In questo modo la magistratura e la cultura della giurisdizione sono cresciute, la magistratura ha acquisito consapevolezza del proprio ruolo, si sono confrontati modi diversi di intendere la giurisdizione. Un vero patrimonio culturale e di idee.
6. Attività associativa e cultura della giurisdizione
L’attività associativa per me, che ho aderito subito all’ANM, poi a Magistratura Democratica e ad AREADG fin dalla sua costituzione, è stata una grande occasione di crescita professionale e umana.
Il dibattito culturale e giuridico cui ho partecipato dentro e fuori la magistratura grazie alla mia attività associativa, ha contribuito ad accrescere la mia cultura giuridica e ad affinare la mia capacità di analisi, ha cambiato il mio modo di esercitare la giurisdizione e migliorato le mie capacità organizzative anche sul piano professionale.
Ciò che è accaduto ed è stato svelato dalle indagini di Perugia ci consegna la consapevolezza di quanto sia fondamentale ritrovare il senso del confronto associativo e tornare ad una riflessione collettiva sul ruolo della magistratura, sull’incidenza che i provvedimenti giurisdizionali hanno sui diritti fondamentali delle persone, sulle loro libertà, e sugli assetti sociali ed economici.
Nel confronto associativo dobbiamo rinnovare il nostro impegno per contribuire a disegnare il volto di una magistratura che non cerca il consenso, ma la fiducia – prima di tutto delle parti in causa – nella sua imparzialità, onestà intellettuale, competenza tecnica, rigore morale e capacità di giudizio, in grado di coltivare il dubbio, di ascoltare le opposte ragioni, di accettare le critiche dei suoi provvedimenti, perché si può sbagliare, e perché le critiche, non la delegittimazione, fanno crescere e sono fattore di responsabilizzazione.
«Ciò che occorre è il recupero del significato sociale della funzione giurisdizionale, la consapevolezza che l’associazionismo è nato per dare un senso alto, attraverso la riflessione collettiva, al lavoro dei magistrati, e che esso potrà ancora avere un futuro solo nella comune disponibilità e volontà di confrontarsi sul senso della giurisdizione, sul suo rapporto con la società, sulle sue fonti di legittimazione e sulla sua collocazione entro l’assetto costituzionale dei pubblici poteri».[8]
7. Unità associativa e pluralismo
Lo ha detto anche il Presidente della Repubblica Sergio Mattarella: la dialettica e il pluralismo sono una ricchezza per le nostre istituzioni; spetta anche a noi tutelare questa ricchezza con comportamenti concreti che contrastino le spinte verso il bipolarismo che porterebbe di fatto alla rottura dell’unità associativa con la scissione dell’ANM.
La tutela dell’unità associativa deve essere una priorità per tutti noi, per ridisegnare il volto di una magistratura plurale in grado di ricostruire una identità collettiva intorno ai valori costituzionali della giurisdizione, dell’etica e della professionalità.
Nelle parole che Elena Paciotti ha rivolto ai magistrati in tirocinio del distretto di Milano il 1 marzo del 2018 ritrovo il senso profondo dell’unità associativa: «il ruolo principale di questa è “dare un senso alto, attraverso il confronto e la riflessione collettiva” al lavoro dei magistrati. “Naturalmente nel dibattito interno si manifestano (…) divisioni e divergenze. (…) Ma ciò che ha determinato l’unità … non sono state l’omogeneità delle opinioni o una qualche identità delle opzioni politiche e culturali.

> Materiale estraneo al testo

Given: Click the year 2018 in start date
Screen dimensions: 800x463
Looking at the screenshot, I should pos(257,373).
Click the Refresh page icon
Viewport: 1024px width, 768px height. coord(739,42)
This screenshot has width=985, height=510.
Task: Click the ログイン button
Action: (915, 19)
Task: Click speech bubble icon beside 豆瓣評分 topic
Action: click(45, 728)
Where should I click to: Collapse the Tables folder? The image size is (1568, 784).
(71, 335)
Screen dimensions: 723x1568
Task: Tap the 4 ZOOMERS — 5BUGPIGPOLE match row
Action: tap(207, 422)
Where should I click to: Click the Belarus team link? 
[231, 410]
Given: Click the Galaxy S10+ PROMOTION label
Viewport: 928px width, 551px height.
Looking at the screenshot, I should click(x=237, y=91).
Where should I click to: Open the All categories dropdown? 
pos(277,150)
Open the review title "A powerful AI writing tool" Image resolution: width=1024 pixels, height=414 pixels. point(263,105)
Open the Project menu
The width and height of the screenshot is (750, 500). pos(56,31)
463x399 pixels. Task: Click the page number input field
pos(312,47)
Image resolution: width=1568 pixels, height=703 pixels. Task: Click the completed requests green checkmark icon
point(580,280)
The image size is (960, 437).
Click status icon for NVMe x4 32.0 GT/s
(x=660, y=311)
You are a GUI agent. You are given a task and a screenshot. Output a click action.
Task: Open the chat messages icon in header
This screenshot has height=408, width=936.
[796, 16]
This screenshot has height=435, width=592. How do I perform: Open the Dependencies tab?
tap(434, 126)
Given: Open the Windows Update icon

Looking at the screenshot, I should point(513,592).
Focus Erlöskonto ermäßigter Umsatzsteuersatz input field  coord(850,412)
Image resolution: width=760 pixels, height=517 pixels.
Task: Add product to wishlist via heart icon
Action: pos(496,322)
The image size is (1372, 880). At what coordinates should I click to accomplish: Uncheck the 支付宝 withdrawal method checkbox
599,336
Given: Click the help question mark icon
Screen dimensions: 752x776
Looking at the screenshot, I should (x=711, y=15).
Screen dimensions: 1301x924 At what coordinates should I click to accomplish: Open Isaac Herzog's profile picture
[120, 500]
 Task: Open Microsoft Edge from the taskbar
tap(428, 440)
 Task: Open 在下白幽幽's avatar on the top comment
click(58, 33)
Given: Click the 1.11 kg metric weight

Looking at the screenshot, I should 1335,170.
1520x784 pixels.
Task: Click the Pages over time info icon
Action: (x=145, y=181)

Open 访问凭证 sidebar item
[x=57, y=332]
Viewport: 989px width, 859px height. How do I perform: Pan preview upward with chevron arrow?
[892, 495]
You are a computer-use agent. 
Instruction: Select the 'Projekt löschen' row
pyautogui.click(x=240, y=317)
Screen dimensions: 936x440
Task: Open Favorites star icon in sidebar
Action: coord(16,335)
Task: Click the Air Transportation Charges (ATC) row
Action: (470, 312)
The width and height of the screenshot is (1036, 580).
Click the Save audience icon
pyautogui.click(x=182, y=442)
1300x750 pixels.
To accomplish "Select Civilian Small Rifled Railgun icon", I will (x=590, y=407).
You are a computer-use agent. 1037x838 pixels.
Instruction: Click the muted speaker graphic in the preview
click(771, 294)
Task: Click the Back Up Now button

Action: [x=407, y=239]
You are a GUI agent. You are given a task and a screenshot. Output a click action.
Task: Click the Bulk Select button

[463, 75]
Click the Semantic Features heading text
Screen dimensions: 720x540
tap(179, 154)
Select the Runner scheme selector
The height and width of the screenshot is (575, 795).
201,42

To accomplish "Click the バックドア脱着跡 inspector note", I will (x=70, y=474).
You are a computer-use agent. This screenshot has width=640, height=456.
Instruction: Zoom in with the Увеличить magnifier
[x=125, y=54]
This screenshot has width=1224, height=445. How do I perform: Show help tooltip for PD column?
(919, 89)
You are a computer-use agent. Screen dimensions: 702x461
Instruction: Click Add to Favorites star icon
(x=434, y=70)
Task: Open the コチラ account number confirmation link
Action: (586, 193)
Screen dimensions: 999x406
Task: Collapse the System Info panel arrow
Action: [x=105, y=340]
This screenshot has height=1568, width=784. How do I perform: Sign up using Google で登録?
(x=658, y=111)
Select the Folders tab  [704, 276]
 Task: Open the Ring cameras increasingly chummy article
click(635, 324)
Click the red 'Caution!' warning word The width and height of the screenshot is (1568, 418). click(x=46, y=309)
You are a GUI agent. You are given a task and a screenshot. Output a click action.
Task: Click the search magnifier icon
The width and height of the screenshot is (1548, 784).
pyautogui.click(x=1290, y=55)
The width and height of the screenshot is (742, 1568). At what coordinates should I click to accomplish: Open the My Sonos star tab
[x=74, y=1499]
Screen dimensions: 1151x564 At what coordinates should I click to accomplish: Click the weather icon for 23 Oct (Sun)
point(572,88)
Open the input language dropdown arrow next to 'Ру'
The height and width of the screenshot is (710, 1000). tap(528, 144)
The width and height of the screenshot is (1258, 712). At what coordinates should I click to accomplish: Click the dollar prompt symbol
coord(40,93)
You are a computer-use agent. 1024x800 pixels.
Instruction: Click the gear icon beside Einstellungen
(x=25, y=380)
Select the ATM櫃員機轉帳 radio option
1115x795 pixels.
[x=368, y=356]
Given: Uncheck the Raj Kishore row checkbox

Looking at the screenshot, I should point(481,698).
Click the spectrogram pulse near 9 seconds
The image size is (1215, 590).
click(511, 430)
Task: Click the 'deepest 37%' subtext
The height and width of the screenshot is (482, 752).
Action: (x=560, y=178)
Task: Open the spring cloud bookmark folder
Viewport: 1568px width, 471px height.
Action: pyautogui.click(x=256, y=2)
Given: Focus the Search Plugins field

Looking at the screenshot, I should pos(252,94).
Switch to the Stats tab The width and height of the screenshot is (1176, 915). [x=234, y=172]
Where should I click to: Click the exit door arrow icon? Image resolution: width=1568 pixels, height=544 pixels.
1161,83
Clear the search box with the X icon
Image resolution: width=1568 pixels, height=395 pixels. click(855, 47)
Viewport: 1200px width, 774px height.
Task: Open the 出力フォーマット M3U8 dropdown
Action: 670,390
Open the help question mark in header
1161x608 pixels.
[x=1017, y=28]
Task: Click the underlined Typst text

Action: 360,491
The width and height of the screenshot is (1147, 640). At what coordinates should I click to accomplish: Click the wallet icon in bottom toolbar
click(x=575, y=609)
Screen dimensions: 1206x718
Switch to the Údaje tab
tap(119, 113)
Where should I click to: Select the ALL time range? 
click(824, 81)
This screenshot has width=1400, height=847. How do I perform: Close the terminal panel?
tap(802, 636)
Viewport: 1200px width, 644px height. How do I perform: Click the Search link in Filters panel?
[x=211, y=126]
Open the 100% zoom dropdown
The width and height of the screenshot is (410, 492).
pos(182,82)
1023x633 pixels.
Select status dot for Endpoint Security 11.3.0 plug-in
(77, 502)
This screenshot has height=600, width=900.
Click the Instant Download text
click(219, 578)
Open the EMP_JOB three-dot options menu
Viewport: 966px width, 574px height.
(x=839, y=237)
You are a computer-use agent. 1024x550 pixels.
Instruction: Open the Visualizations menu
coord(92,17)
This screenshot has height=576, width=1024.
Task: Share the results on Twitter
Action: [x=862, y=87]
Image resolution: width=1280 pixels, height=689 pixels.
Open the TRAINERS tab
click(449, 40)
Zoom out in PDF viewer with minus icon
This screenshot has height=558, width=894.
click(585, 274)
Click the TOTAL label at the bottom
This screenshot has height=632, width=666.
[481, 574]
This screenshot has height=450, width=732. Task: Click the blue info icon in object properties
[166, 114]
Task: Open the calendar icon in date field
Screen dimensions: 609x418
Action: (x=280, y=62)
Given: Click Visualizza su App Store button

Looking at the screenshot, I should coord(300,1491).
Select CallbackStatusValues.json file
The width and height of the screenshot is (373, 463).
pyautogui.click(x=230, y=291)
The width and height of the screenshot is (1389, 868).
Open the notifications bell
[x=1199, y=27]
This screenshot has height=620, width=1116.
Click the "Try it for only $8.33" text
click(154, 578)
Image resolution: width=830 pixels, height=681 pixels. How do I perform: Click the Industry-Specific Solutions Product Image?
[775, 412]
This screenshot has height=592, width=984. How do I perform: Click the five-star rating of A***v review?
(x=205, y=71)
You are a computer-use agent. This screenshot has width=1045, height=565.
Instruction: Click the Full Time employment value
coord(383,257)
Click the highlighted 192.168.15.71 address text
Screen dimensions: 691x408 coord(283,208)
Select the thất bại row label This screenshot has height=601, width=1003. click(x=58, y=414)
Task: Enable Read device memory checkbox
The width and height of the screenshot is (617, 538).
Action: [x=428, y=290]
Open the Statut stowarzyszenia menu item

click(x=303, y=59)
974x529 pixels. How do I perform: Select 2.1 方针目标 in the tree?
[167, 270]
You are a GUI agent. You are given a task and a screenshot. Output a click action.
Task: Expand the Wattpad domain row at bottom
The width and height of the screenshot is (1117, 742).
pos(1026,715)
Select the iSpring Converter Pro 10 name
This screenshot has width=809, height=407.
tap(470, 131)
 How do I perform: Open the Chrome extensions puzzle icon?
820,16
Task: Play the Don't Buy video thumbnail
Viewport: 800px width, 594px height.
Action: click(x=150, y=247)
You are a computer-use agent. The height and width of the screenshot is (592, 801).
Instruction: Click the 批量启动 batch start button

Ciò che ha determinato e (…) determina l’unità è il dibattito medesimo, cioè il fatto di essere accomunati dal bisogno (…) di una riflessione comune (…). L’unità e l’identità (…) non sono date dalle risposte, ma dalle domande che tutti si pongono e avvertono il bisogno di porsi nel confronto con gli altri. Non sono (…) basate su una comune ideologia o su opinioni etico-politiche da tutti condivise, ma sempre e solo nella comune disponibilità e volontà di confrontarsi sul senso della giurisdizione, sul suo rapporto con la società, sulle sue fonti di legittimazione e sulla sua collocazione entro l’assetto costituzionale dei pubblici poteri”»[9].
Perseguire l’unità associativa non significa quindi propugnare un impossibile unanimismo – l’ANM deve restare il luogo della rappresentanza e del confronto delle diverse idee e valori presenti nel corpo della magistratura – ma riconoscersi come interlocutori di questo confronto, essere capaci di condurre unitariamente la magistratura attraverso questo percorso di rifondazione etica, che sicuramente comporterà confronti anche aspri. La ricerca di una sintesi potrà trovarci divisi e dovremo forse adottare decisioni a maggioranza, ma saranno pur sempre espressione della volontà dell’Associazione Nazionale Magistrati.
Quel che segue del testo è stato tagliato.